Gdy pisano obowiązującą dziś Konstytucję, dla znawców problematyki było oczywiste, że w Polsce powstanie klasyczny system parlamentarno-gabinetowy. Oceniając projekt stworzony w Komisji Konstytucyjnej Zgromadzenia Narodowego, prof. Zbigniew Witkowski z Uniwersytetu Mikołaja Kopernika stwierdził pod koniec 1995 r.: "Określenie, że prezydent jest najwyższym przedstawicielem państwa, oznacza jedynie, że to on właśnie uosabia obecność państwa. Jest to ponadto stwierdzenie dające prezydentowi podstawy do podejmowania czynności czy akcji raczej o niewładczym charakterze, będących następstwem istnienia funkcji reprezentacyjnej prezydenta (np. zwyczajowe wystąpienia, udział w uroczystościach bądź kurtuazyjne wizyty)".

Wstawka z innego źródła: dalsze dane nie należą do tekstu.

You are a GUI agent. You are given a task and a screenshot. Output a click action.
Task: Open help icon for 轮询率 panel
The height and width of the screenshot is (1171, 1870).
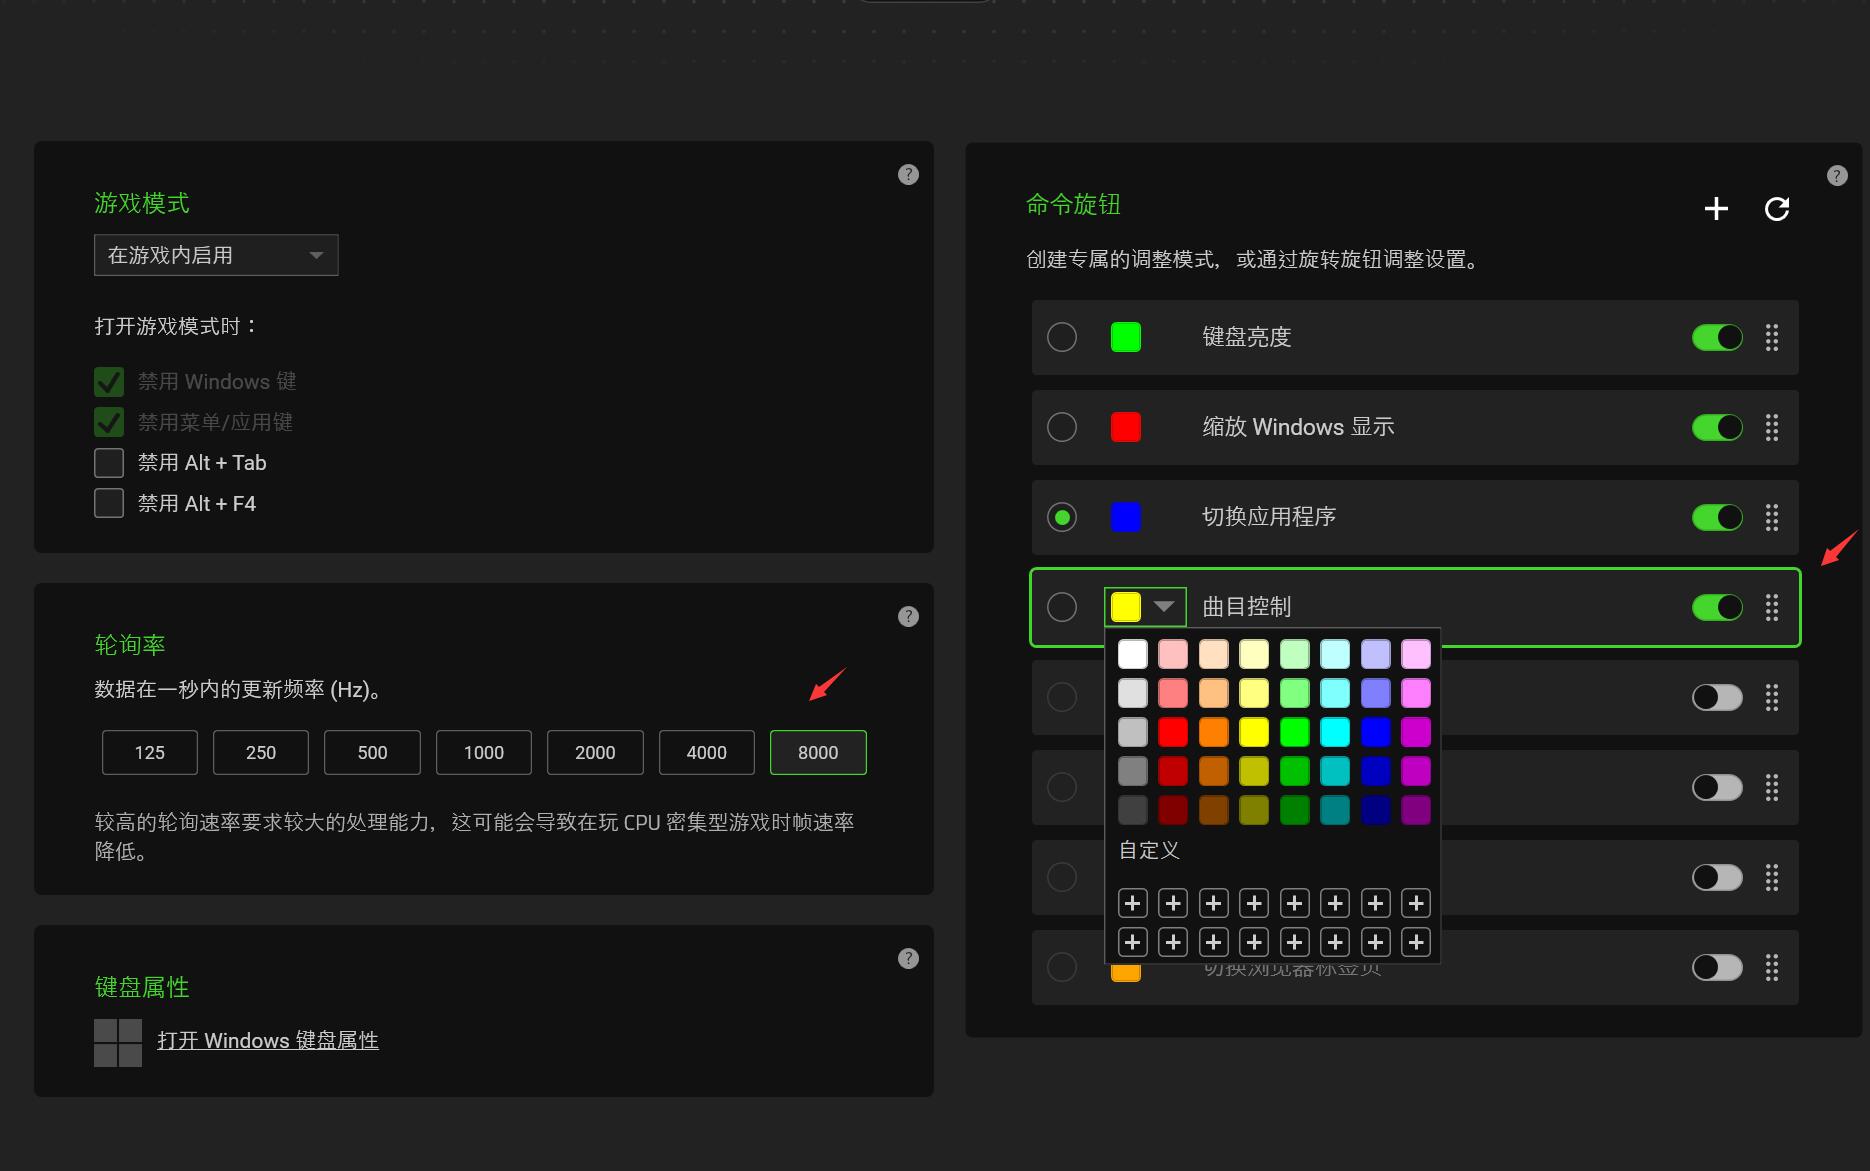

Konstytucyjne uregulowanie relacji prezydent-rząd prof. Witkowski opisywał następująco: "Politykę wewnętrzną i zagraniczną prowadzi  odtąd wyłącznie rząd [podkreślenia RG] co do zasady, a jeśli istnieją od niej wyjątki, to muszą być one od teraz wyraźnie określone" ("Ocena projektu Konstytucji RP Komisji Konstytucyjnej Zgromadzenia Narodowego", red. Józef Krukowski, Towarzystwo Naukowe KUL, Lublin 1996, s. 50 i 51).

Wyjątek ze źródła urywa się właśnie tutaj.